I'd appreciate another set of eyes on the issues. I guess the error is propagating along from something that I'm missing (hopefully nothing too obvious...), but I'm not sure where that might be!

GEOS-Chem version

Versions greater than 13.3.x (log files generated with v14.0.0-rc.2 c85903e0)

Description of code modifications

None.

Log files

I've attached four archived runs - a debug and release build run for both MERRA2 and GEOS-FP. I'm much more invested in MERRA2 than GEOS-FP, but I've posted both just cause.

MERRA2_DEBUG_FAILURE.tar.gz MERRA2_NON_DEBUG_FAILURE.tar.gz GEOSFP_DEBUG_FAILURE.tar.gz GEOSFP_NON_DEBUG_FAILURE.tar.gz

Software versions

yantosca commented 1 year ago

Also tagging @Jourdan-He and @SaptSinha

yantosca commented 1 year ago

Hi @kilicomu, thanks for bringing this up. This looks like a good old-fashioned div-by-zero. We could put an error trap on that:

H%frac_SALACL = 0.0_dp
IF ( C(ind_SALACL) + C(ind_NIT) + C(ind_SO4) > 0.0_dp ) THEN
   H%frac_SALACL = C(ind_SALACL) / ( C(ind_SALACL) + C(ind_NIT) + C(ind_SO4) )
ENDIF

Now, as to why GCHP is causing a div-by-zero here, that's another matter. Maybe the scavenging is too vigorous. Or the initial conditions of e.g. SALACL is too low to start with.

kilicomu commented 1 year ago

@yantosca Thanks for looking! Yep, it's a division by 0 - I didn't want to put a trap in without understanding the implications! I'll patch my code and see where that gets me.

kilicomu commented 1 year ago

The other thing to note is that I can run fine on another with machine, which adds to the mystery (at least for me...).

sdeastham commented 1 year ago

Wow, this is weird. I was going to suggest double-checking that the restarts are OK but it sounds like you've already done that. One thing which springs to mind though - can you provide your run script please, and the log of output from running it? I didn't see it in your zipped run directories, and there were a couple of big changes in the recent GCHP run directory structures which necessitated some reworking of the run script.

lizziel commented 1 year ago

I also wonder about your successful run with another machine. Did you use different library versions for that run?
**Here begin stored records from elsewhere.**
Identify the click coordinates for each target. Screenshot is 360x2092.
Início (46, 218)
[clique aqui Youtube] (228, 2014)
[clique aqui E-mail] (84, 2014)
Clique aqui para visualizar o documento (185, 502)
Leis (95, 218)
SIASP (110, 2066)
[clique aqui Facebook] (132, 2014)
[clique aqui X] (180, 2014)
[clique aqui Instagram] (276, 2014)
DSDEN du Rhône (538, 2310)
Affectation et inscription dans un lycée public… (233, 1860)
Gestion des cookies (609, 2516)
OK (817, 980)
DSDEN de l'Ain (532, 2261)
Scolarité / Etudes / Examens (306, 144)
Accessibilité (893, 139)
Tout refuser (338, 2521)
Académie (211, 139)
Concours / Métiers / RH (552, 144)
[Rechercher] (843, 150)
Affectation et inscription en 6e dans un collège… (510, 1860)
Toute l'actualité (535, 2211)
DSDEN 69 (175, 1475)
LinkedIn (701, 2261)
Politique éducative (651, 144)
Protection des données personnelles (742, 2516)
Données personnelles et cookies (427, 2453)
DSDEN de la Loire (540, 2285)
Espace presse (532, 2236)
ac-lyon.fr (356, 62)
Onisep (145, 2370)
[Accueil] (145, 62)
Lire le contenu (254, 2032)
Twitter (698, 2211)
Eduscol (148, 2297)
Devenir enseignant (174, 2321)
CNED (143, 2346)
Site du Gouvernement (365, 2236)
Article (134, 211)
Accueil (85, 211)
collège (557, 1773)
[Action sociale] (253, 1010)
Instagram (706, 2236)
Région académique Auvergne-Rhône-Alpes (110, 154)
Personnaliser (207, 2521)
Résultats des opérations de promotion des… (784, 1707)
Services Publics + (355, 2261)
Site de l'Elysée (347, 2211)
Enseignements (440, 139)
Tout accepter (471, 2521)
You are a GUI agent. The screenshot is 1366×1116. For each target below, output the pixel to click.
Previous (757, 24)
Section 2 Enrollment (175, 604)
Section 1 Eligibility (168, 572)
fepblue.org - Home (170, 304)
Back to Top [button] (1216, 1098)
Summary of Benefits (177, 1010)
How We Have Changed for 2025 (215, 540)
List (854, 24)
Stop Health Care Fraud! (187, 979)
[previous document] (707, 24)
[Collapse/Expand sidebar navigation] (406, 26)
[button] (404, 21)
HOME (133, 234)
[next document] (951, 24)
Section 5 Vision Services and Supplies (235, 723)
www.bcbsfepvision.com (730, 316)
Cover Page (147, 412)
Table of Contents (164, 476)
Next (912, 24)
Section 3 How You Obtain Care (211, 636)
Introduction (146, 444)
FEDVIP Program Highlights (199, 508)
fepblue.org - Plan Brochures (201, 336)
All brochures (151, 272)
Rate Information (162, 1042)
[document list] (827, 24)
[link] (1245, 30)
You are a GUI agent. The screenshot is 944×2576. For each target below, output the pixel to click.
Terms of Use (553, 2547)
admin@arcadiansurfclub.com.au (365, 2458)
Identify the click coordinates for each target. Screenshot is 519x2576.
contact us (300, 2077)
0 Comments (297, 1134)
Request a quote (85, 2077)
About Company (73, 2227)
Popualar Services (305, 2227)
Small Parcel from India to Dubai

Do you have the logs, config files, and build info for that run for comparison?

kilicomu commented 1 year ago

@yantosca I tried the trap with no luck, however...

For some unknown reason v14 rc2 has now started working on the cluster. The only thing I can think that I have done extra is updated the various OFFLINE_* emissions (we had a few older versions about). I don't know enough to know whether or not that is likely to have helped me with this problem, and I tried reverting each of them back to their previous version (in isolation, not in combination) but wasn't able to reproduce the crash.

I'll do some more testing to make sure that it's running ok. Very confused at the moment.

kilicomu commented 1 year ago

Okay, v14 is working on our cluster now, so I'll close this off.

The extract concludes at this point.